Sur  ces  territoires  inégalement  pourvus  en  acteurs  gérontologiques  « traditionnels »  (services  d’aide  et  de  soins  à  domicile…),  d’autres  acteurs,  notamment  du  secteur  marchand (restaurateurs par exemple ou taxis…) se sont imposés comme compléments  essentiels des actions départementales ou municipales. Le service de repas du territoire  creusois  est  assuré  par  l’association  de  développement  local  qui  met  à  contribution  le  charcutier  traiteur  de  la  vielle  proche  pour  la  fabrication  des  repas.    Du  fait  de  la  nécessité et de la proximité, il n’est pas rare que le restaurateur local se soit offert comme  pouvant  fournir  des  repas  à  domicile  à  des  personnes  isolées  de  même  que  des  taxis  effectuent non seulement le transport mais aussi l’accompagnement des personnes pour  des  consultations  médicales  ou  des  courses.  Cette  organisation  informelle  mais  fonctionnelle  se  rapproche  des  usages  quotidiens  des  gens  âgés  qui  ne  semblent  pas  établir  de  frontières  entre  ce  qui  s’inscrit  dans  des  aides  émanant  de  la  sphère  privée  (famille, amis, voisins) et ce qui s’inscrit dans le cadre d’une offre de service public ou  parapublic.  Et  lorsqu’on  demande  aux  personnes  interviewées  ce  qui  existe  comme  services pour les personnes âgées sur leur territoire, elles mentionnent de manière non  distincte tout aussi bien les commerces, que les services publics ou encore que les aides  spécifiques.  « des  aide‐ménagères  il  y  en  a  de  plus  en  plus  qui  en  prennent,  ils  sont  subventionnés et puis il y a les soins à domicile à Genouillat, il y a des gens qui viennent les lever  et  les  coucher…(…)  Le  taxi  ambulance,  à  Bordessoule,  ça  a  pris  de  l’ampleur  depuis  quelques  années, ça s’est beaucoup développé. Sinon, il y a le café dépôt de pain, la restauration à midi, des  jeux de grattage, je peux vous dire que ça marche. » (Monsieur Courbon, 23, 1) 

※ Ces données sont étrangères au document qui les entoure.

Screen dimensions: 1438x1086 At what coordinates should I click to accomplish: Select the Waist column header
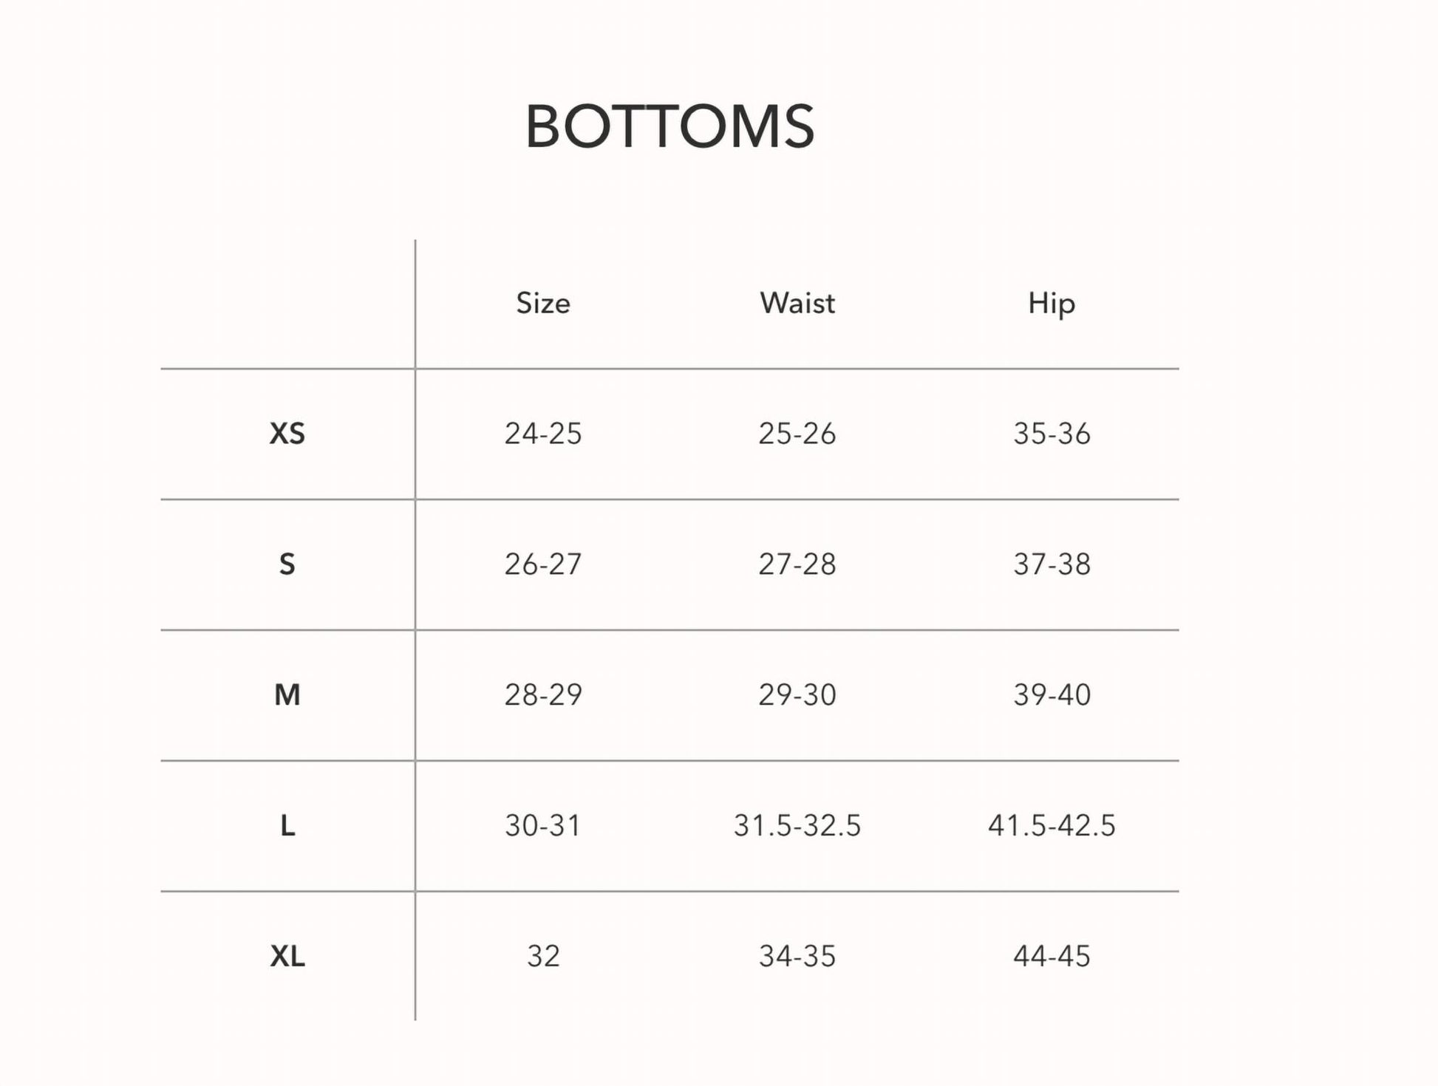coord(797,303)
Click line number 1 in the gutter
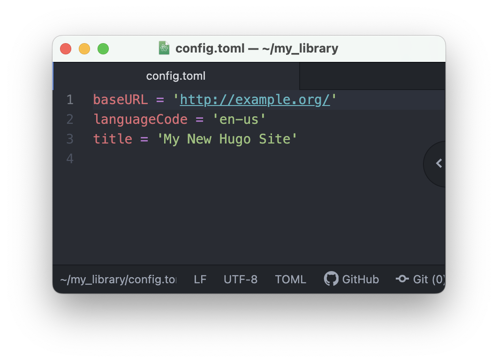Image resolution: width=498 pixels, height=363 pixels. 69,99
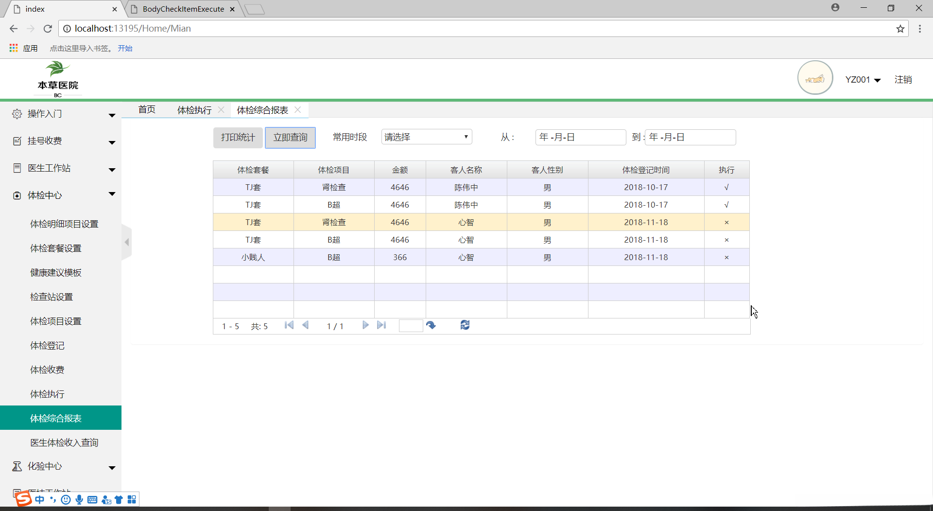Bookmark this page with star icon
Viewport: 933px width, 511px height.
[x=900, y=29]
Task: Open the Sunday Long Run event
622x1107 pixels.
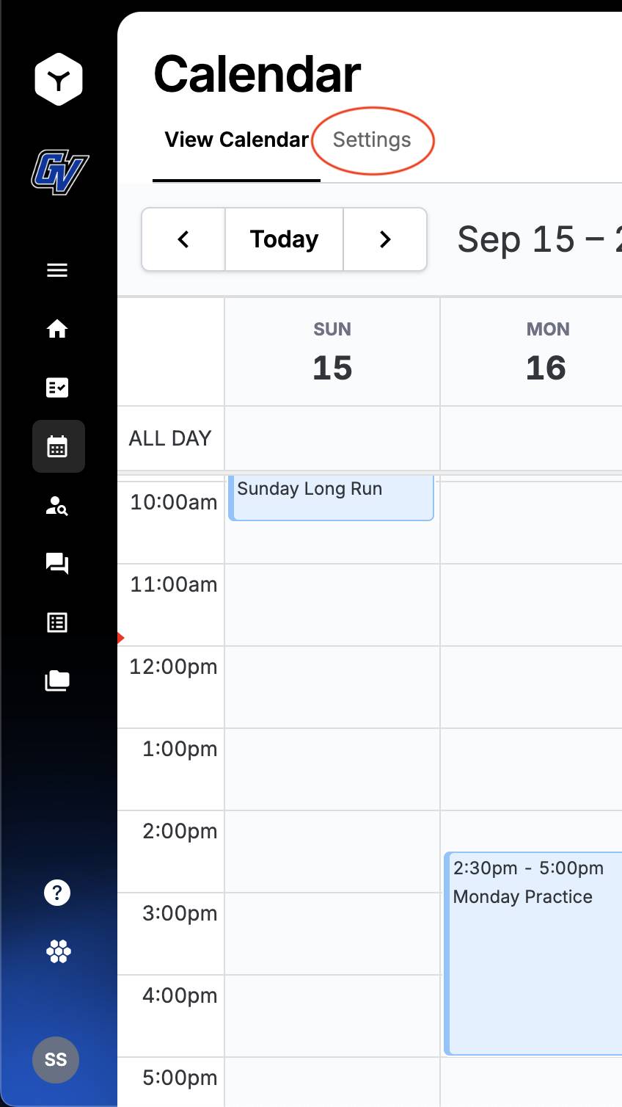Action: coord(331,498)
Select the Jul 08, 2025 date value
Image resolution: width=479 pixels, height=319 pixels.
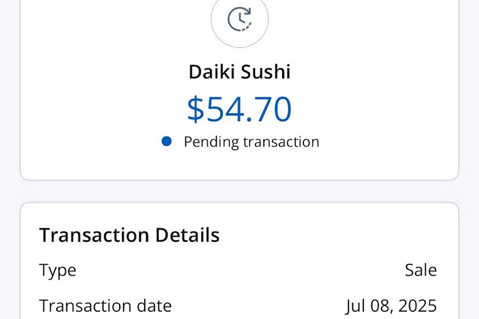391,306
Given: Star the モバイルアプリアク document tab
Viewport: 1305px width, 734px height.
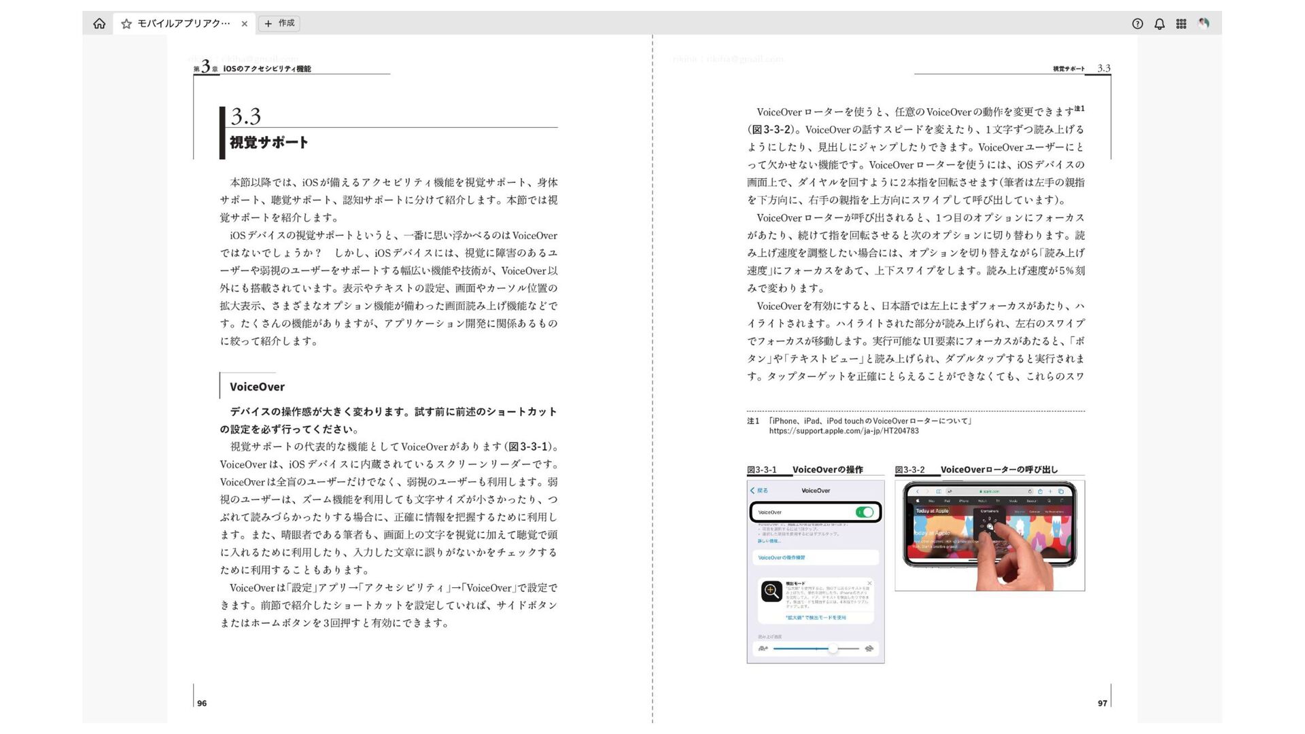Looking at the screenshot, I should [126, 24].
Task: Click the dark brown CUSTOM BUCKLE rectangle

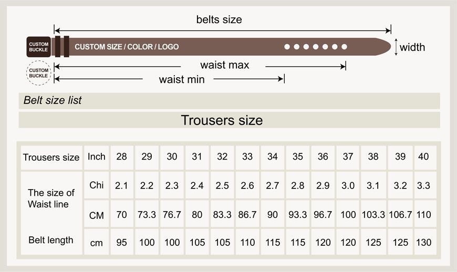Action: click(x=38, y=47)
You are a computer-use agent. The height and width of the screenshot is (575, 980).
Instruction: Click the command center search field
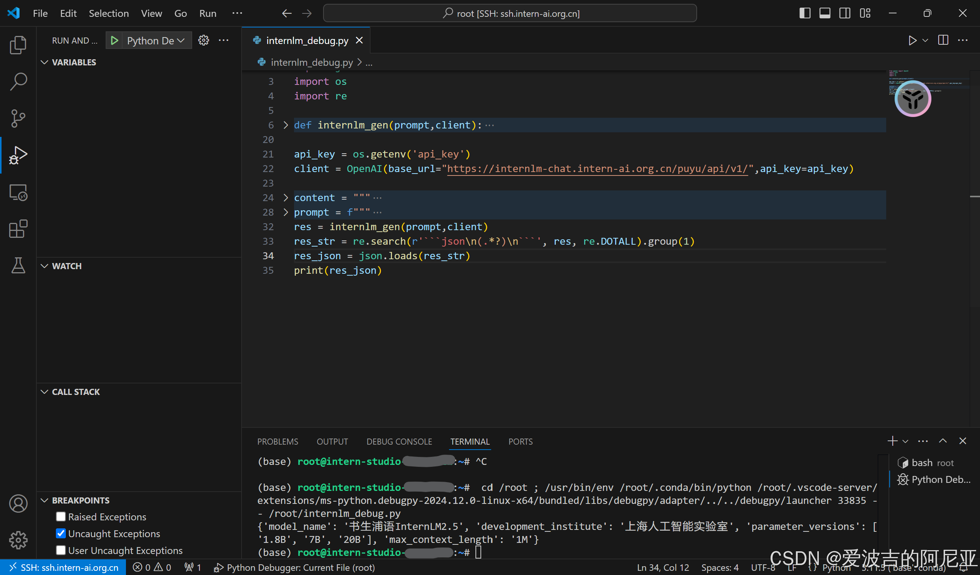(x=510, y=13)
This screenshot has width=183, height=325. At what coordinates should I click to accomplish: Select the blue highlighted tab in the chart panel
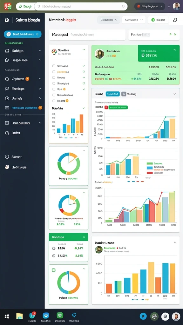point(113,94)
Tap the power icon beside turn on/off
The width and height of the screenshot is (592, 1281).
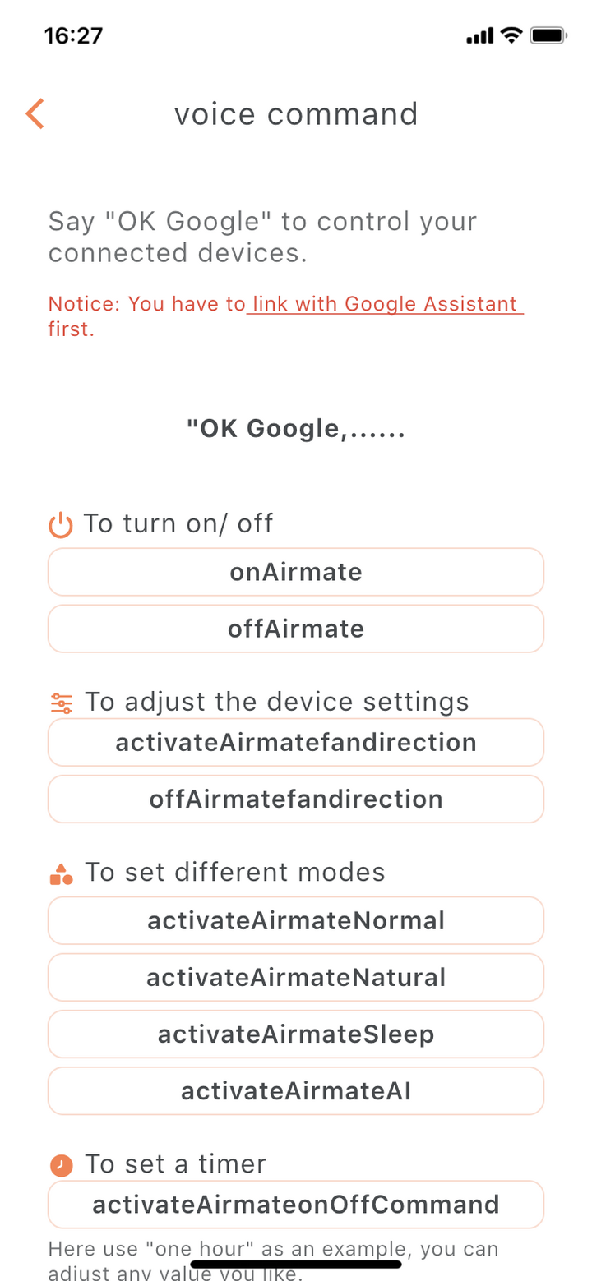pyautogui.click(x=62, y=524)
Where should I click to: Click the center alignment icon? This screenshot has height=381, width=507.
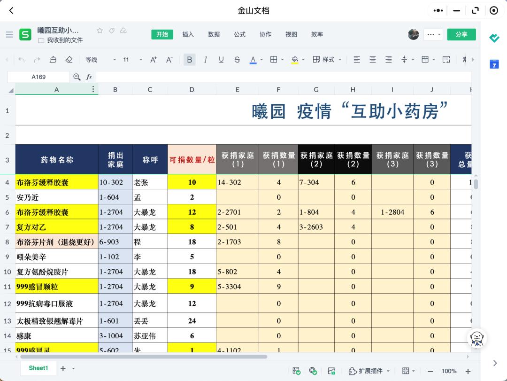(372, 60)
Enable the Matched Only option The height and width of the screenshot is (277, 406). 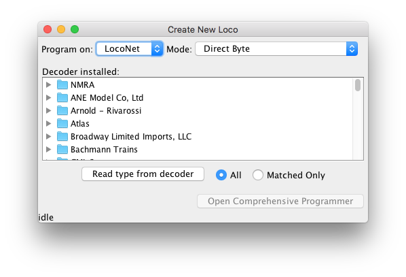pyautogui.click(x=258, y=175)

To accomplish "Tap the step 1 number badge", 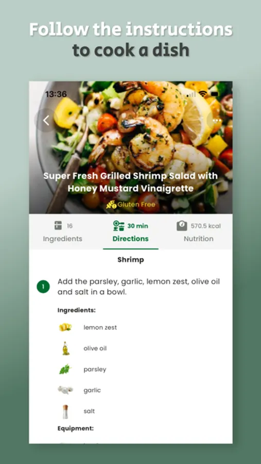I will tap(43, 287).
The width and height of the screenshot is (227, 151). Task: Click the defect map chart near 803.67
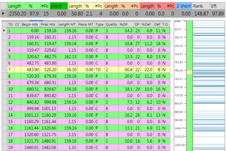click(209, 103)
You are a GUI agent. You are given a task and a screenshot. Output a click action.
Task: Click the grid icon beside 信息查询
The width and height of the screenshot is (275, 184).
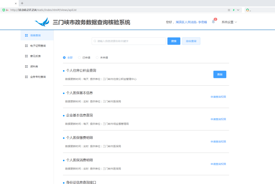point(27,35)
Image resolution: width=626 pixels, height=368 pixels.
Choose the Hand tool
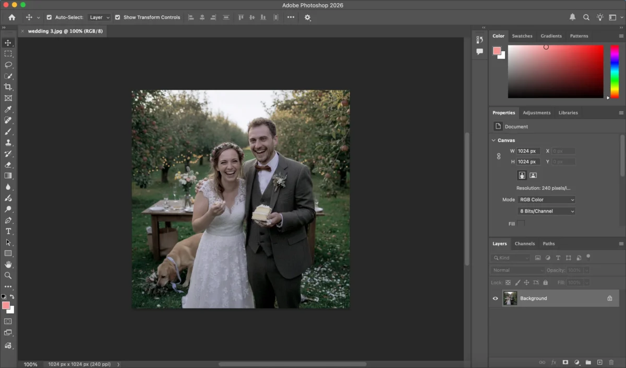pos(8,265)
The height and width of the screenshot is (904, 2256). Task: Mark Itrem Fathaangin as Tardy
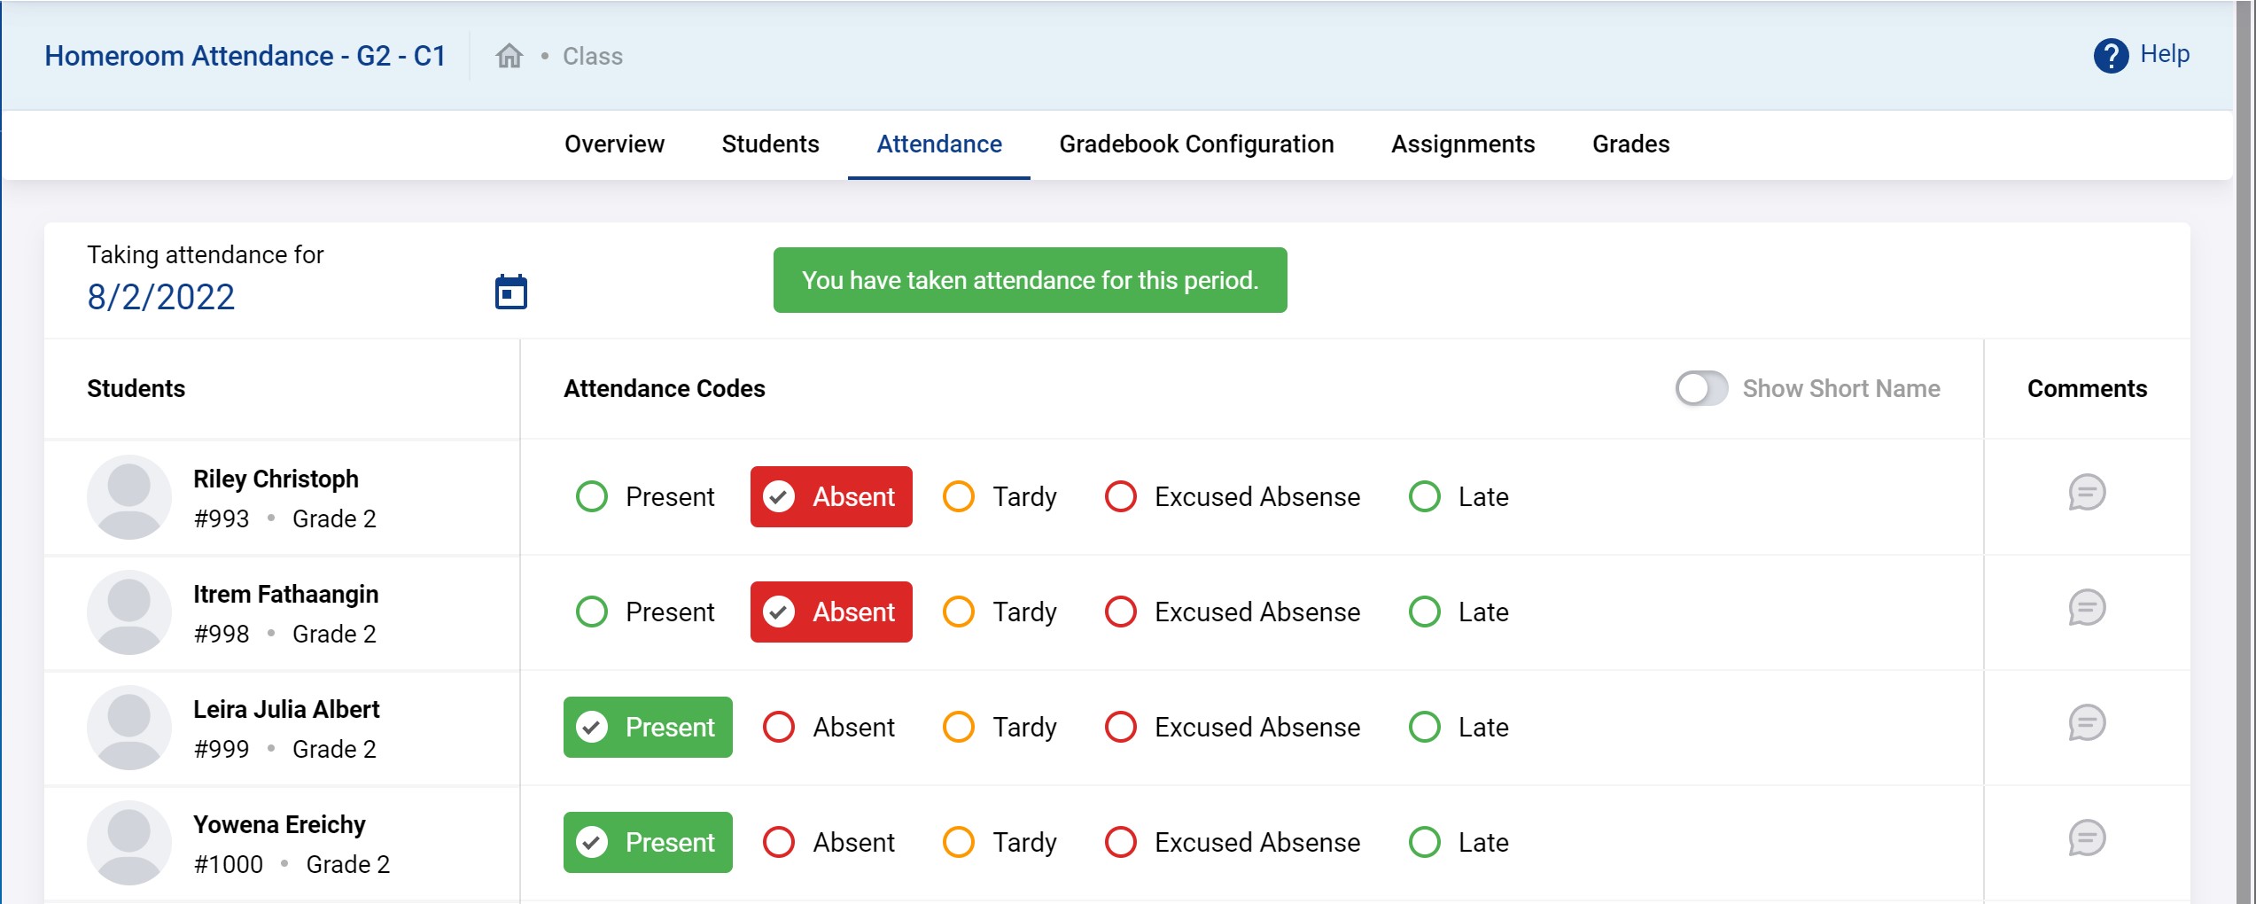[958, 612]
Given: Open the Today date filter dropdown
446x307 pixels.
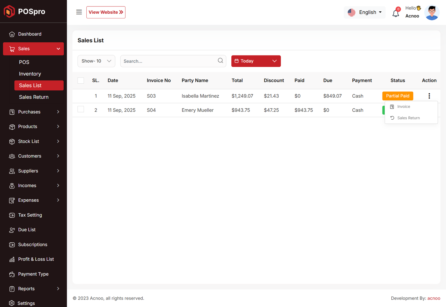Looking at the screenshot, I should pyautogui.click(x=256, y=61).
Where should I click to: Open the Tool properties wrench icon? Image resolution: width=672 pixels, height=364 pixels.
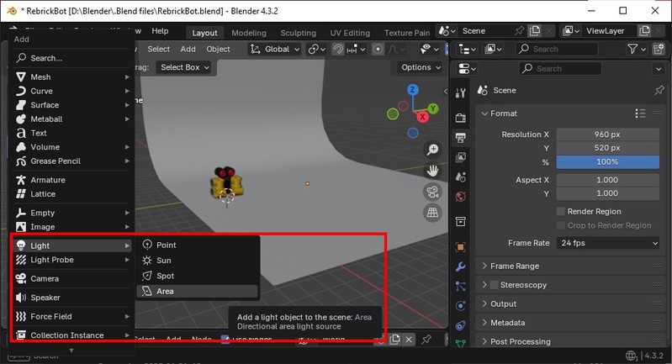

Certaines  offres  de  services  renvoient  tout  autant  au  registre  de  l’aide  aux  personnes  âgées qu’à la vie locale qui s’organise autour des derniers commerces restant.  

Cependant, la place faite aux initiatives privées semble plus importante en Creuse qu’en  Ardèche.  En  effet,  l’EHPAD  existant  est  de  gestion  privée  et  le  système  des  villas‐ familys se développe également sur ce territoire.38 

En  tout  état  de  cause,  la  réorganisation  des  compétences  et  l’apparition  d’acteurs  potentiels du secteur marchand nécessitent l’invention d’arrangements qui relèvent tout  autant  de  la  volonté  politique  locale  que  des  atouts  d’une  société  d’interconnaissance  dans laquelle la proximité joue tantôt comme facteur de mise en synergie des potentiels  existants,  tantôt  comme  alibi  d’une  mise  en  concurrence  de  nature  à  desservir  les  populations  locales.  L’invention  au  quotidien  rendue  nécessaire  par  les  logiques  administratives  et  politiques  se  heurte  parfois  aux  logiques  d’intérêts  sectoriels.  (Argoud, Bessac, Daure, 2006).